Leadership Tweets by T. V. Rao
I am putting together my tweets on Leadership.
•Leadership is
contextual
•Successful leadership
always emerged in response to situations. Either successful leaders thought
ahead, communicated ahead their views opinions, ideology etc, acted ahead of others.
•The most critical quality of leadership is thus initiative
in thinking, communicating and acting and or combination of all the three.
•The success depending however on how it clicks. Some or
lucky in terms of the context that it cliques and they become acknowledged
leaders. It does not mean other times they are not.

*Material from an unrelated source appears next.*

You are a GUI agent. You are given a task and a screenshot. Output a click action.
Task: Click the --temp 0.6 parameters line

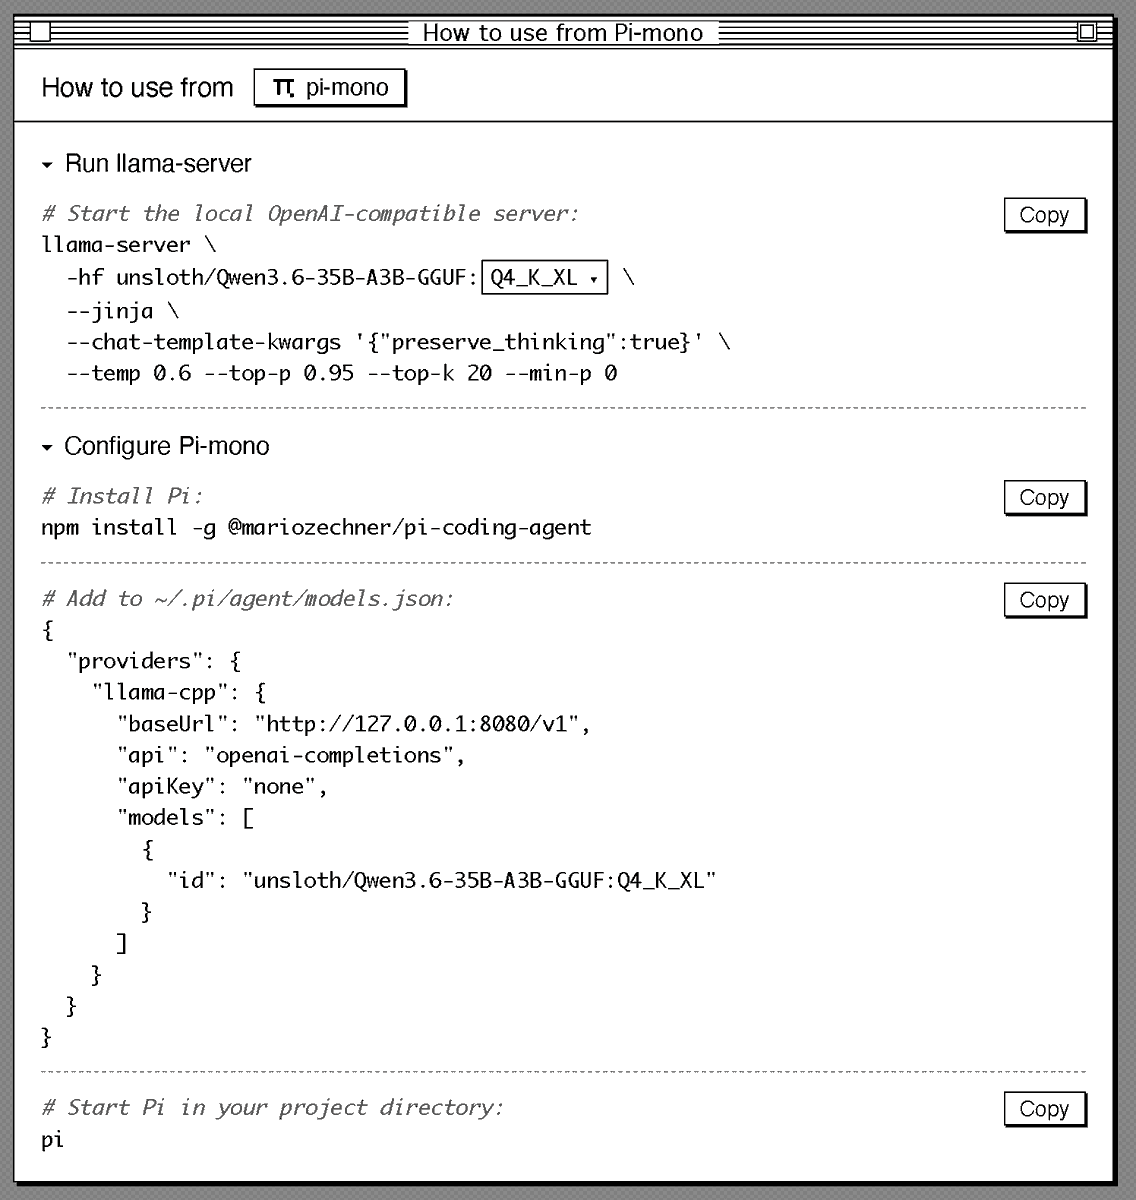tap(341, 373)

•The context of leadership is the country where you live, the
global context, context of the place where you work (the organization),
the local and outside conditions
prevailing at the time you lead, your department etc. (CEO, culture, your immediate boss, business
situation, local issues – by city, state etc. ), attitudes prevailing to people
of your age group, gender and other background factors and so on . There are
innumerable contexts that determine your acknowledged success
•Normal Probability
may cripple Leadership Talent
•Acknowledged success defines your leadership impact it may
not define your leadership quality or competence.
Most organizations need to
create conditions to promote leadership competence and not necessarily merely
acknowledge success.
Some organizations cripple leadership competence through
their performance appraisals systems. Particularly the normal curve. Normal
curve cripples leadership and specially certain types of leadership (by
thought, word or deed)
•Western Theories and Theorists are
not always
•Competency Models need
to be constantly reviewed and revised for contextual relevance of
Leadership lessons
•Leadership lessons from past are building blocks
•There is a lot one
can learn from leadership lessons from the past.
•Our own Vedic
literature and epics like Ramayana and Mahabharata have given us many
leadership lessons
•Great leaders and
Management Gurus including kings and their ministers and wise people have given
us a lot of wisdom (Lord Buddha, King Ashoka, Chanakya, Tenali Rama, Srikrishna Devaraya and many)
•Recent times
Management thinkers and philosophers, CEOs etc. like Peter Drucker, Noel Tichy,
Ram Charan, Jack Welch, Lee Iacocca, C K Prahalad, Govindarajan etc. have given
us a lot of wisdom
•All wisdom of the
past is relevant but has limitations.